━━ Text passage

When we measured the voltage across out inverter, it read around 30-40VAC only, can anyone tell us where the 200V went? thanks.

The load inside the refrigerator is a motor attached to a compressor. That means you'll need a large start-up current to get the motor turning, and your inverter may not have the energy capacity to supply that peak current before the voltage output sags. Wire up a current shunt in series with the fridge (connected to the house 220V), and monitor the start-up current with an oscilloscope. See how much peak current you need to supply, and for how long... then beef up your inverter.

I think your circuit "sees" a large load presented by the motor, which requires a larger torque than you think. Then you will need to drive a larger current to start the fan.

One thing you need to take note. Dealing with such load, you will need to provide sufficient OFF time of any current path driven by a diagonal pair of IGBT to let the motor to lose retention, before you switch ON the current path for alternate pair of IGBT. Otherwise, you will have a very hot motor and you will hear scary noises, or worse your IGBT may blow.

━━━━
━━ Collected material

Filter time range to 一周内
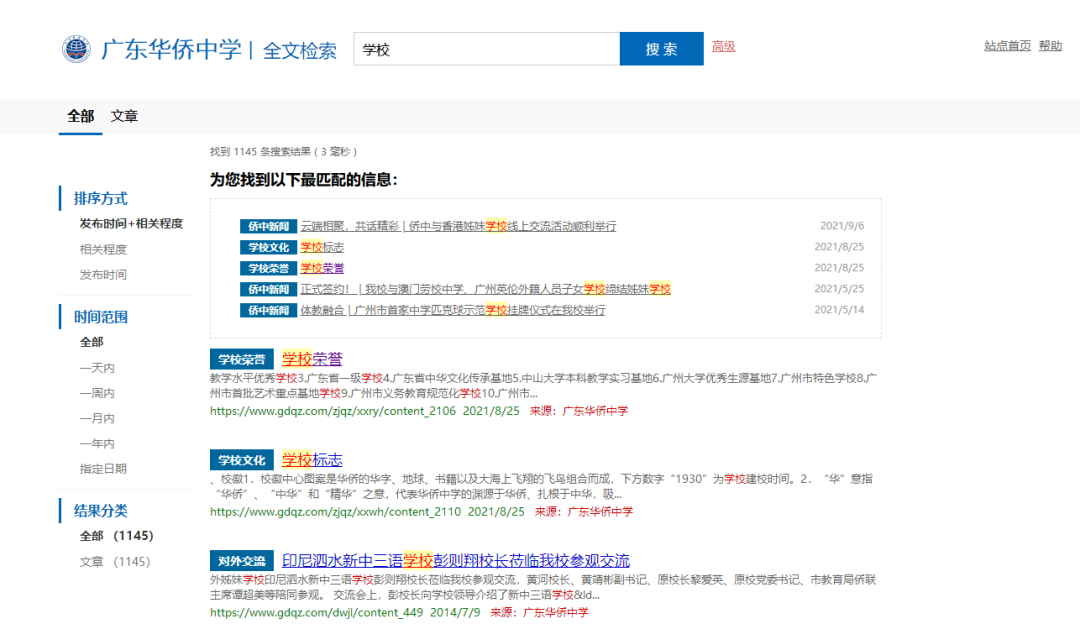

━━━━

**What the task asks**
According to the inverter discussion, what is the load inside the refrigerator? This exercise doesn't use the data.

**Solution to this exercise**
A motor attached to a compressor.